Su fe estaba consumada; ya no quedaban rastros de aquella joven pastora que siempre portaba al Señor en su corazón. Las plegarias, las oraciones, el credo, habían sido desterrados de su alma. En su mente solo podía reproducir el mal, la adoración al maligno y, sobre todo, recitaba de memoria cada uno de los rezos que la entidad le obligaba a pronunciar. Su rezo se había convertido en su nueva fe: las tinieblas la abrazaban entre garras y zarpazos.
Olivia, por sí sola, decidió vender su alma al mismísimo diablo, y al hacerlo, el piso se agrietó. De las grietas emergieron unas manos que la aferraron de los pies para siempre. Su fe había sido consumada.
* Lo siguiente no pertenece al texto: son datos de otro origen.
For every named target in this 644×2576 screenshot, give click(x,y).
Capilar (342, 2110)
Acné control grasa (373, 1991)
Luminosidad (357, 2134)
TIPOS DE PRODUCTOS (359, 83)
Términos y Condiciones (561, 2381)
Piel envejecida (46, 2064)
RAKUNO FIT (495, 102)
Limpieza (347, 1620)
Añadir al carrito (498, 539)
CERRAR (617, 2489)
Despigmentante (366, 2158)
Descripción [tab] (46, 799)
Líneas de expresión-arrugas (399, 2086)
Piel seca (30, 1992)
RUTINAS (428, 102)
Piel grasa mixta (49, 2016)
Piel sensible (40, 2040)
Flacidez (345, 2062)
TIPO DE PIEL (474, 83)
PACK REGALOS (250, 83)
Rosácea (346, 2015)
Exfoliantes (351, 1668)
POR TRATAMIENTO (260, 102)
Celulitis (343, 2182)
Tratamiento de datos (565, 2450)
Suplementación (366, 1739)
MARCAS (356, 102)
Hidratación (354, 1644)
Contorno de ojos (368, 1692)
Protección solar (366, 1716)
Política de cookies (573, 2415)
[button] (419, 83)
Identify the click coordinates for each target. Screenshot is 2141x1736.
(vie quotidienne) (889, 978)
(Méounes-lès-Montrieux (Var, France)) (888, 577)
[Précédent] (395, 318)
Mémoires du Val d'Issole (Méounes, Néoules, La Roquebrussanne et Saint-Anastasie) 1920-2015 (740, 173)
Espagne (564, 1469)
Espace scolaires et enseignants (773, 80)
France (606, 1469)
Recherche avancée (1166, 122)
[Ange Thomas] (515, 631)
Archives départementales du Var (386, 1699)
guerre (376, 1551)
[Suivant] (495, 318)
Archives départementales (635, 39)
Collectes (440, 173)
Cuando todo parecía perdido, apareció en el centro de la plaza el grupo de señoras religiosas, rodeando a la entidad. Cada una sostenía con su mano izquierda un farol cuyo fuego ardía con madera santa, y en la derecha, un rosario bañado en agua bendita. Juntas, al unísono, empezaron a rezar y a exorcizar al demonio que poseía a Olivia. Fueron horas y horas de oración, de tortura eterna para la niña, pero también para el hombre que había sido el huésped del mal.
Con los primeros rayos del amanecer, justo al terminar la oración que Olivia nunca había podido concluir, la entidad lanzó un mugido que la niña también replicó. Ambos rugidos se escucharon en toda la región. El mal había sido purgado. El Sábado Santo había comenzado: las nubes se disiparon, los pájaros cantaron y los pueblerinos se reencontraron.
El hombre poseído resultó ser el mismísimo padre del pueblo. Y se dice que Olivia jamás volvió a recuperarse de aquel suceso. Permaneció encerrada en su cuarto para siempre, jugando con sus muñecas por toda la eternidad, condenada a repetir cada noche aquel trágico Viernes Santo.